● PROBLEM TO WORK ON:
Lay out each line of the listing below as a numbered list, skipping any blank lines. Leave the pictures out of your answer.
[start DATASET RECORDS]
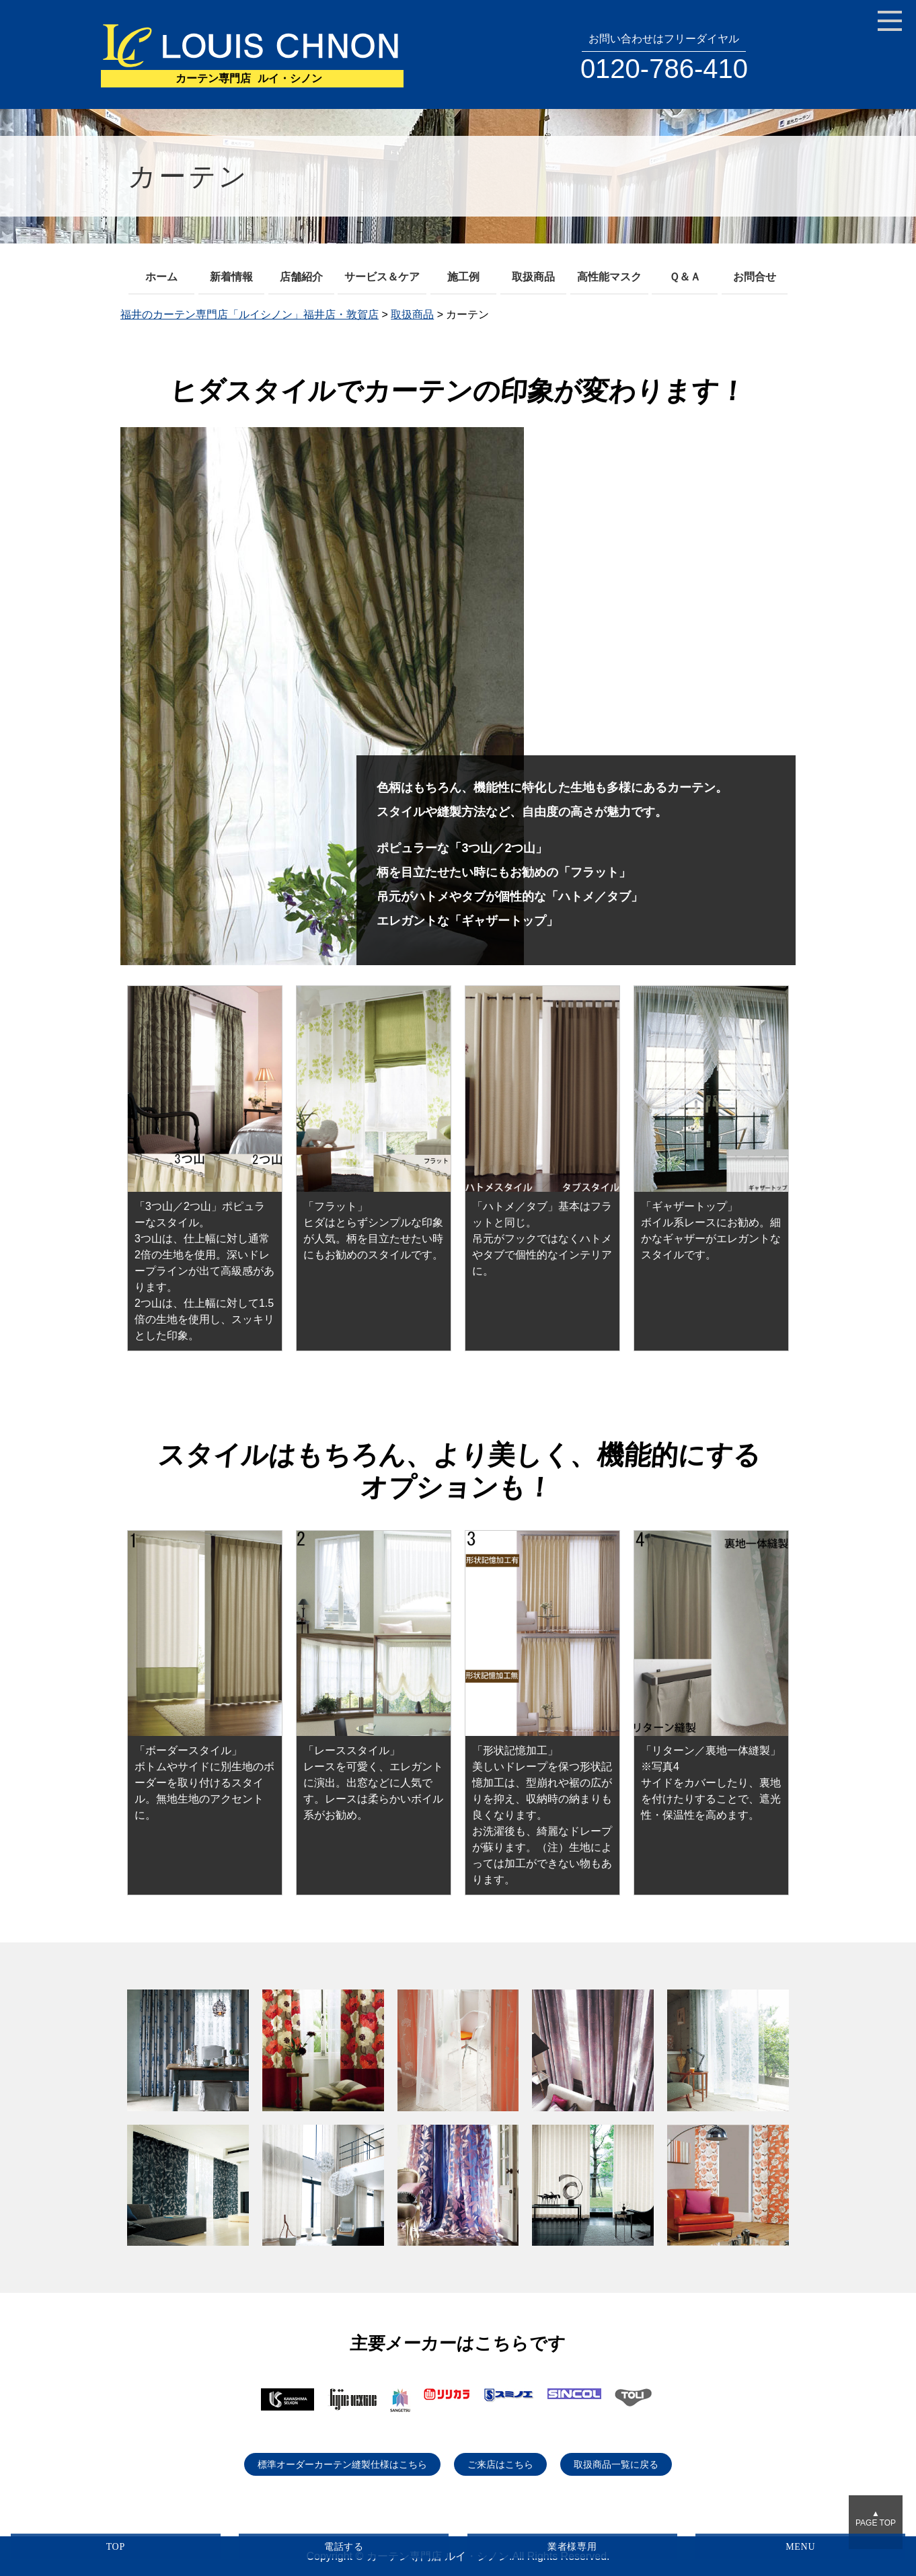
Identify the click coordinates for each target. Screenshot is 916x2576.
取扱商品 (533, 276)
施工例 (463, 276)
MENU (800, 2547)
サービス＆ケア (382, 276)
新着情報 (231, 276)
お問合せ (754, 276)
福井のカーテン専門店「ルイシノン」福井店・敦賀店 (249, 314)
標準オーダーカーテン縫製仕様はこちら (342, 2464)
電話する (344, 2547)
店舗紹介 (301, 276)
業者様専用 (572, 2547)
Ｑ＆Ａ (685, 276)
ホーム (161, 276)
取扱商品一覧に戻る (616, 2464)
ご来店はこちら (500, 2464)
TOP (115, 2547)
[end DATASET RECORDS]
● WRITTEN SOLUTION:
1. Identify the click coordinates for each target. Screenshot is 916x2576.
2. 取扱商品 (533, 276)
3. 施工例 (463, 276)
4. MENU (800, 2547)
5. サービス＆ケア (382, 276)
6. 新着情報 (231, 276)
7. お問合せ (754, 276)
8. 福井のカーテン専門店「ルイシノン」福井店・敦賀店 (249, 314)
9. 標準オーダーカーテン縫製仕様はこちら (342, 2464)
10. 電話する (344, 2547)
11. 店舗紹介 (301, 276)
12. 業者様専用 (572, 2547)
13. Ｑ＆Ａ (685, 276)
14. ホーム (161, 276)
15. 取扱商品一覧に戻る (616, 2464)
16. ご来店はこちら (500, 2464)
17. TOP (115, 2547)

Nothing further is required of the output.